Record of the Week

Bernd Begemann & Die Befreiung “Eine kurze Liste mit Forderungen”

Bernd-Begemann-&-Die-Befreiung_Eine-kurze-Liste-mit-ForderungenBernd Begemann & Die Befreiung
“Eine kurze Liste mit Forderungen”
(Popup Records)

Dieses Album ist der Beweis dafür, dass es richtig ist, als Musiker/Künstler immer weiter zu machen. Bei andauernder Produktivität kann nicht jede Veröffentlichung ein Meisterwerk sein, aber alle paar Jahre bündelt sich die Kreativität eben doch zu einer Distinktion, die sich klar abhebt von vielem Anderen.
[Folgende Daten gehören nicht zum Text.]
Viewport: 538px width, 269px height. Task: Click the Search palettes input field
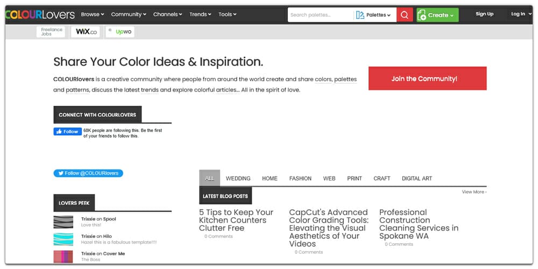point(320,15)
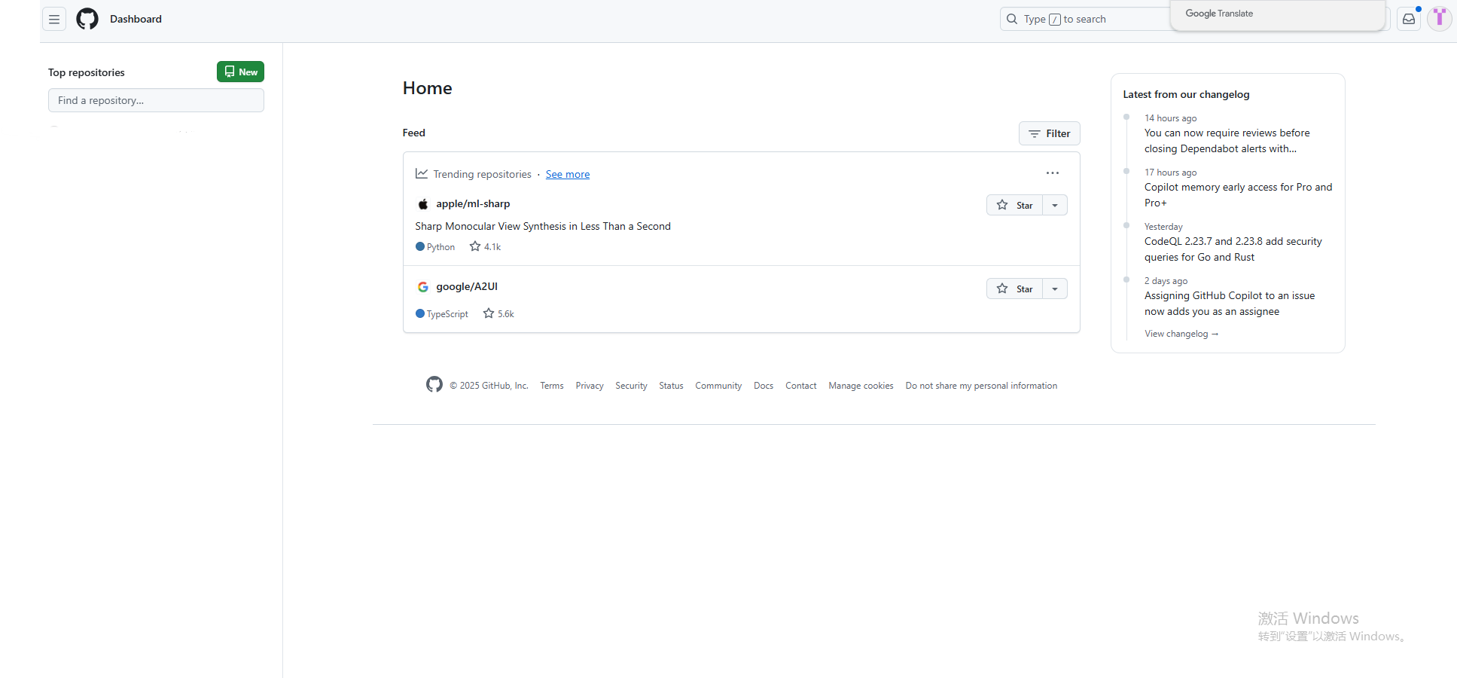Open the Feed Filter menu
Viewport: 1457px width, 678px height.
(1049, 133)
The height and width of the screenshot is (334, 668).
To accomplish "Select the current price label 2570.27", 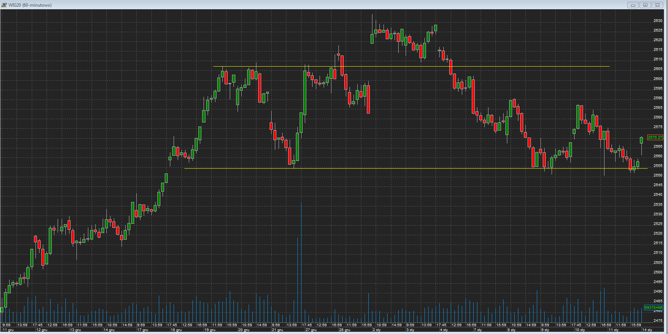I will click(655, 138).
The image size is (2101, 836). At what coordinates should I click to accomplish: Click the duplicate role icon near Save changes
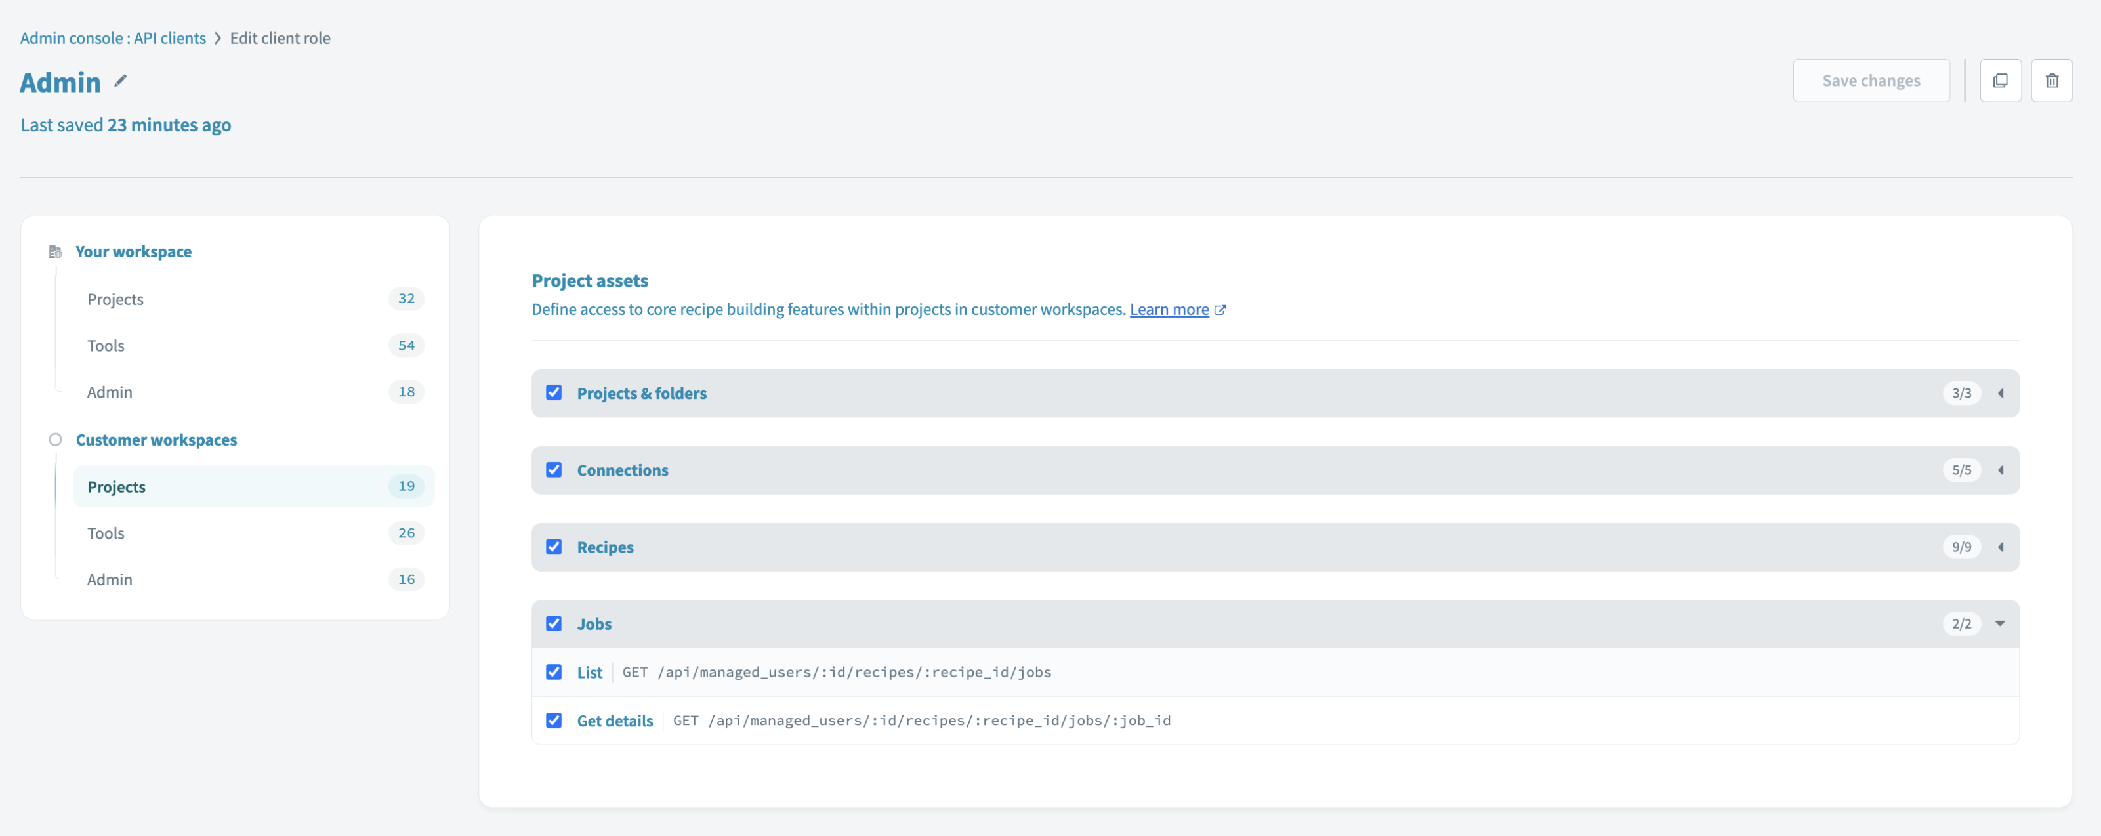2001,80
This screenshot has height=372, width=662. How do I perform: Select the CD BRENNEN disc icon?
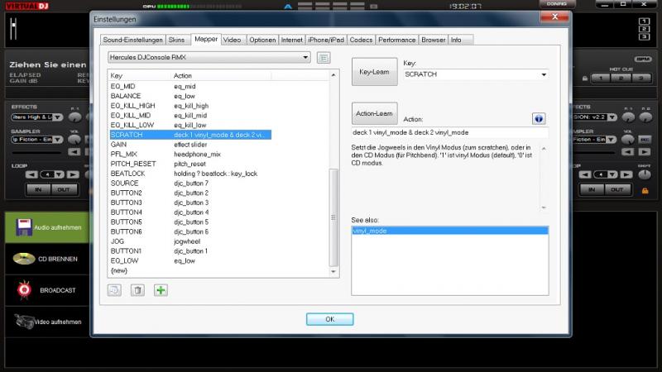23,259
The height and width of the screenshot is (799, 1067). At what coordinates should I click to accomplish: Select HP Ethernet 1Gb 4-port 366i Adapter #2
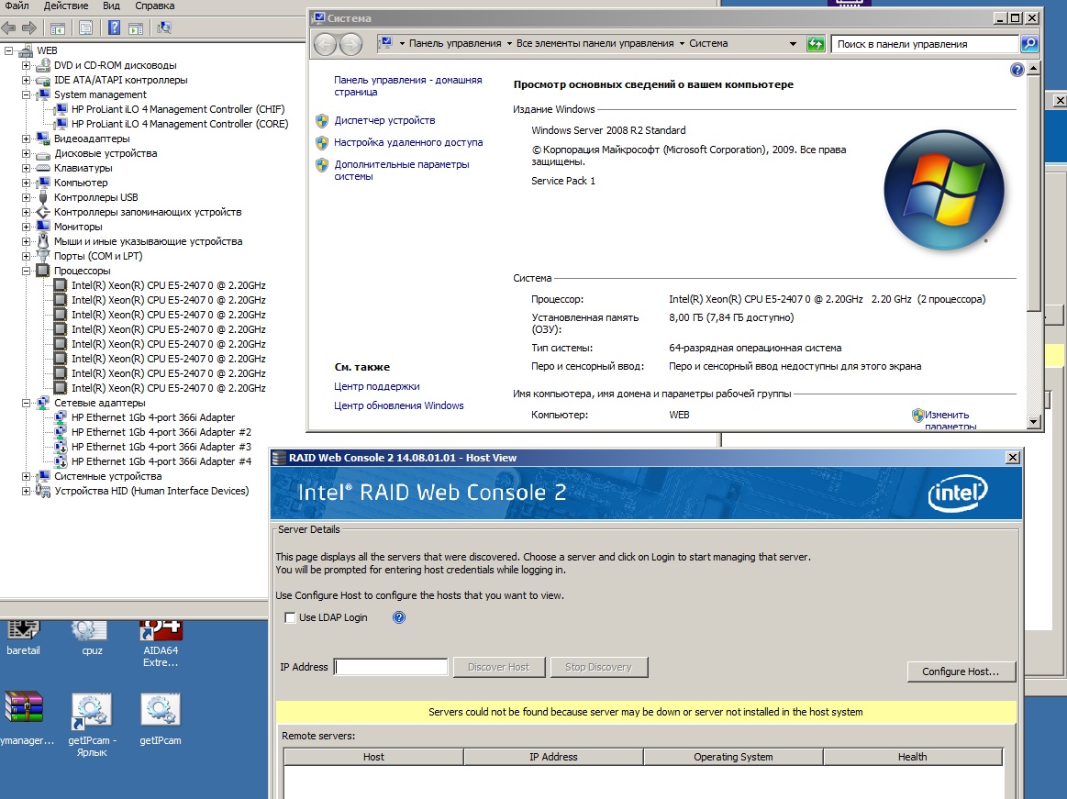coord(161,432)
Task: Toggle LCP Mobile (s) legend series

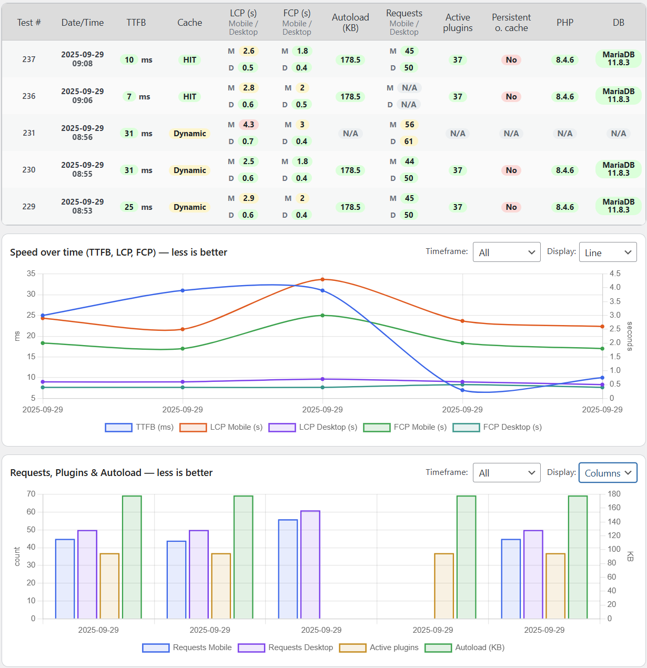Action: pos(221,427)
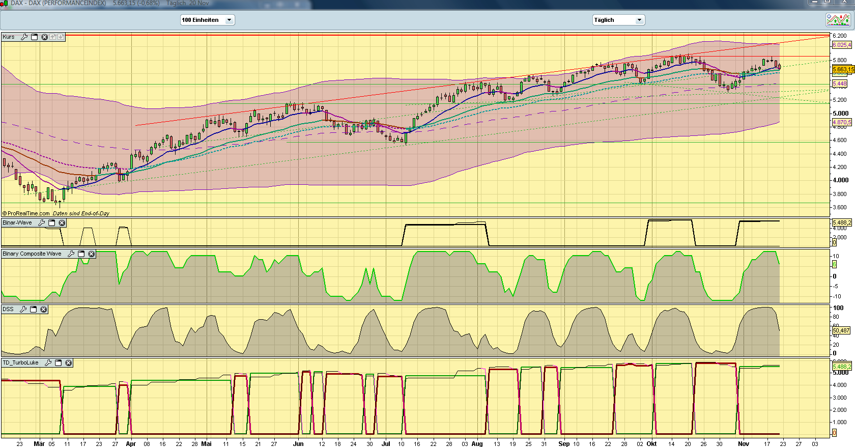Move the Kurs panel up

point(52,37)
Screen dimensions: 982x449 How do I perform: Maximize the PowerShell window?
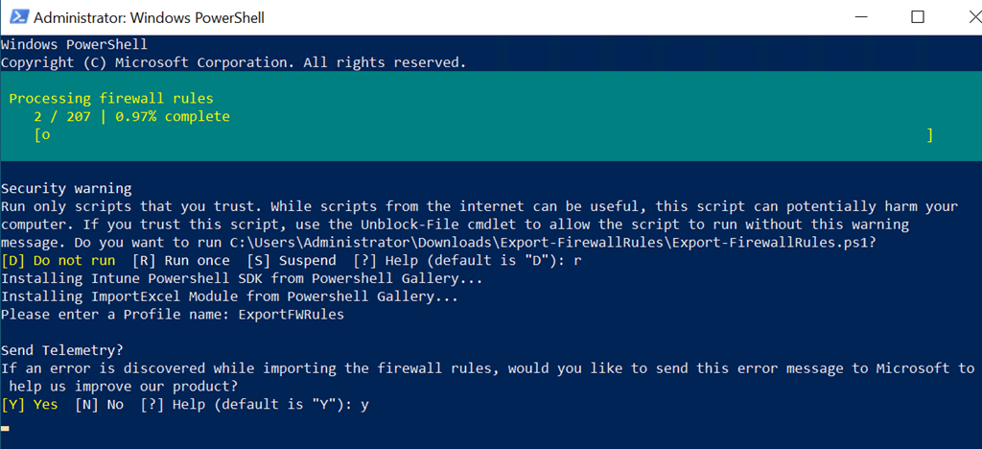pos(918,17)
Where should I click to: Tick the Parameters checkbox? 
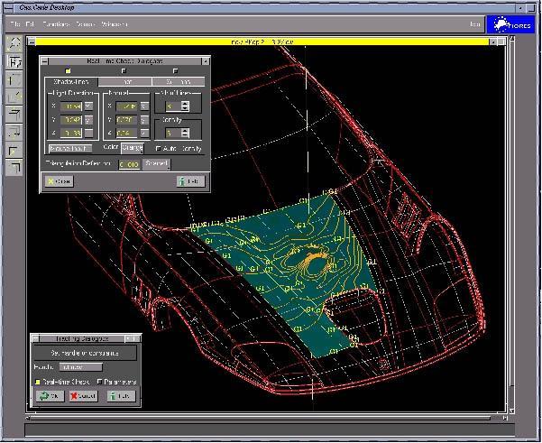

Bernd Begemann veröffentlichte sein erstes Album 1987, damals noch als Kopf der Band Die Antwort. In der Spex erschien im Juli besagten Jahres ein hitziger, schöner Artikel (verfasst vom 1993 verstorbenen Olaf Dante Marx), im Rahmen dessen sich Begemann als omnipotenter Romantiker mit überbordendem Sendungsbewusstsein präsentierte. Diese Haltung hat ihn über die Jahre hinweg begleitet, in denen er als Troubadour und musikalischer Handlungsreisender unentwegt durch das Land getourt ist. Das vorliegende Album erweckt nun den Anschein, dass der Nimbus des unangreifbaren Entertainers im weißen Kampfanzug (naja) Risse bekommen hat, was Begemann für mich gleichzeitig interessanter und sympathischer erscheinen lässt.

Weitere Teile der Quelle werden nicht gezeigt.